**Exercise:** Each entry must be given again exactly; images do not belong in the copy.

|---|

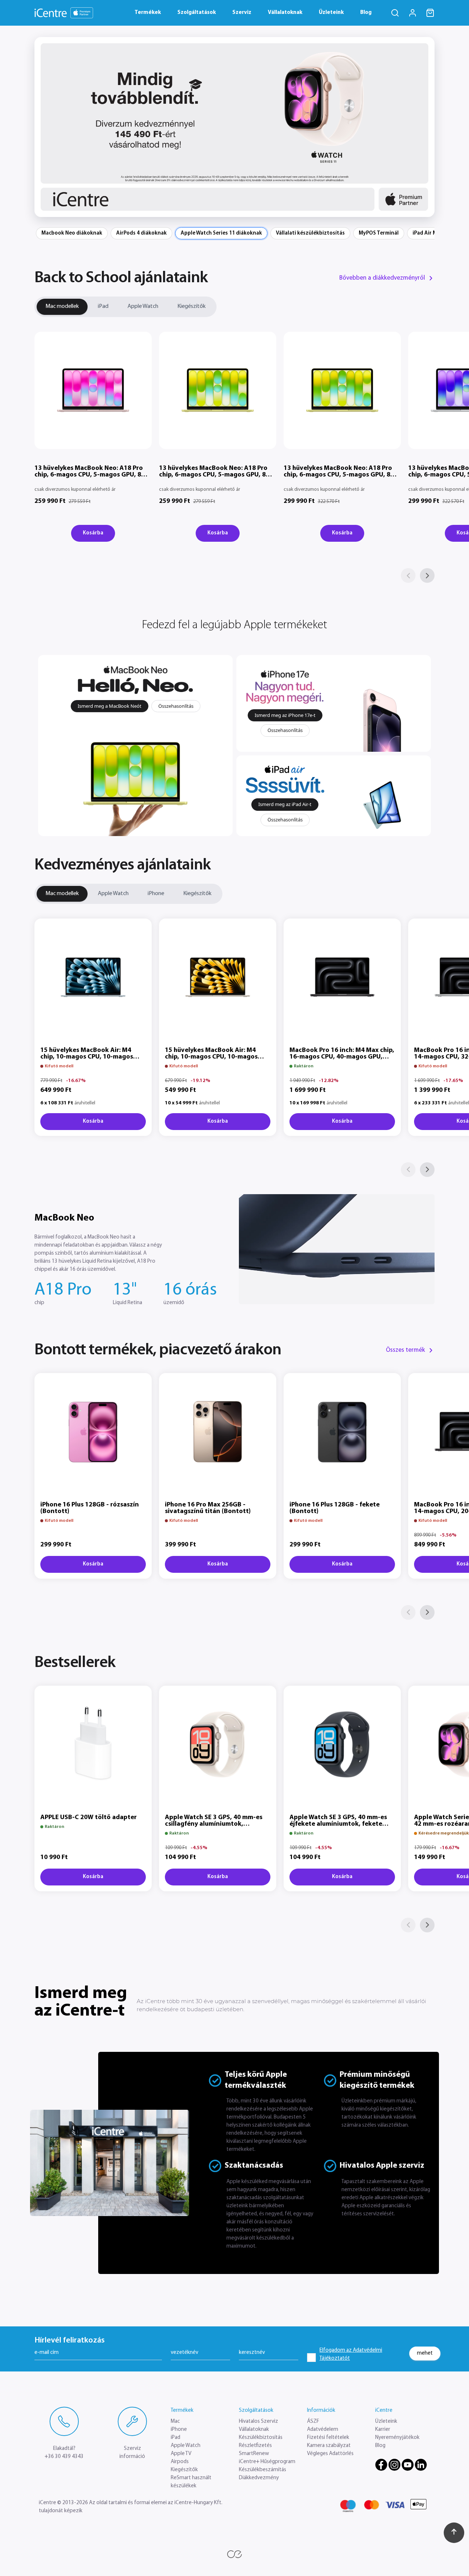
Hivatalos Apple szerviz (382, 2165)
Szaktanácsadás (254, 2165)
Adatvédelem (322, 2429)
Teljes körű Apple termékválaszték (256, 2080)
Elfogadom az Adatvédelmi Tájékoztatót (351, 2354)
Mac (175, 2421)
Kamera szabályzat (329, 2445)
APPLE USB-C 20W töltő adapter (88, 1817)
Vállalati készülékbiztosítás (310, 233)
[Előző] (408, 575)
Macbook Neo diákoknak (71, 233)
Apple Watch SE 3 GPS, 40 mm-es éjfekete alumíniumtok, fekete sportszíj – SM (338, 1824)
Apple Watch (143, 306)
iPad (103, 306)
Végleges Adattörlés (330, 2454)
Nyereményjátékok (397, 2437)
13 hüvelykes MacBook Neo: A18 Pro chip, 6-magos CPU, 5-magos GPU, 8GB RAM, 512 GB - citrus (341, 475)
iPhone (156, 894)
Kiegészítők (191, 306)
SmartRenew (254, 2454)
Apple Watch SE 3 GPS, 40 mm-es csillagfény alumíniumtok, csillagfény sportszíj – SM (213, 1824)
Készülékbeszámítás (262, 2470)
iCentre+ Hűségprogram (267, 2462)
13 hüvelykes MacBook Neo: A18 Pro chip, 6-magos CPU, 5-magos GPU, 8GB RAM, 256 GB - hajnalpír (92, 475)
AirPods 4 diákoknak (141, 233)
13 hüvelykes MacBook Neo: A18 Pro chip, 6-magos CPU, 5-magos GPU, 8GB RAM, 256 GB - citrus (216, 475)
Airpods (180, 2462)
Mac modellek (62, 306)
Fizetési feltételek (328, 2437)
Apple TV (181, 2454)
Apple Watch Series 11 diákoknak (221, 233)
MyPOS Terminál (379, 233)
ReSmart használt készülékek (191, 2482)
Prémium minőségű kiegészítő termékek (377, 2080)
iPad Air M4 (426, 233)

|---|

**Solution for this exercise:**
Hivatalos Apple szerviz (382, 2165)
Szaktanácsadás (254, 2165)
Adatvédelem (322, 2429)
Teljes körű Apple termékválaszték (256, 2080)
Elfogadom az Adatvédelmi Tájékoztatót (351, 2354)
Mac (175, 2421)
Kamera szabályzat (329, 2445)
APPLE USB-C 20W töltő adapter (88, 1817)
Vállalati készülékbiztosítás (310, 233)
[Előző] (408, 575)
Macbook Neo diákoknak (71, 233)
Apple Watch SE 3 GPS, 40 mm-es éjfekete alumíniumtok, fekete sportszíj – SM (338, 1824)
Apple Watch (143, 306)
iPad (103, 306)
Végleges Adattörlés (330, 2454)
Nyereményjátékok (397, 2437)
13 hüvelykes MacBook Neo: A18 Pro chip, 6-magos CPU, 5-magos GPU, 8GB RAM, 512 GB - citrus (341, 475)
iPhone (156, 894)
Kiegészítők (191, 306)
SmartRenew (254, 2454)
Apple Watch SE 3 GPS, 40 mm-es csillagfény alumíniumtok, csillagfény sportszíj – SM (213, 1824)
Készülékbeszámítás (262, 2470)
iCentre+ Hűségprogram (267, 2462)
13 hüvelykes MacBook Neo: A18 Pro chip, 6-magos CPU, 5-magos GPU, 8GB RAM, 256 GB - hajnalpír (92, 475)
AirPods 4 diákoknak (141, 233)
13 hüvelykes MacBook Neo: A18 Pro chip, 6-magos CPU, 5-magos GPU, 8GB RAM, 256 GB - citrus (216, 475)
Airpods (180, 2462)
Mac modellek (62, 306)
Fizetési feltételek (328, 2437)
Apple TV (181, 2454)
Apple Watch Series 11 diákoknak (221, 233)
MyPOS Terminál (379, 233)
ReSmart használt készülékek (191, 2482)
Prémium minőségű kiegészítő termékek (377, 2080)
iPad Air M4 (426, 233)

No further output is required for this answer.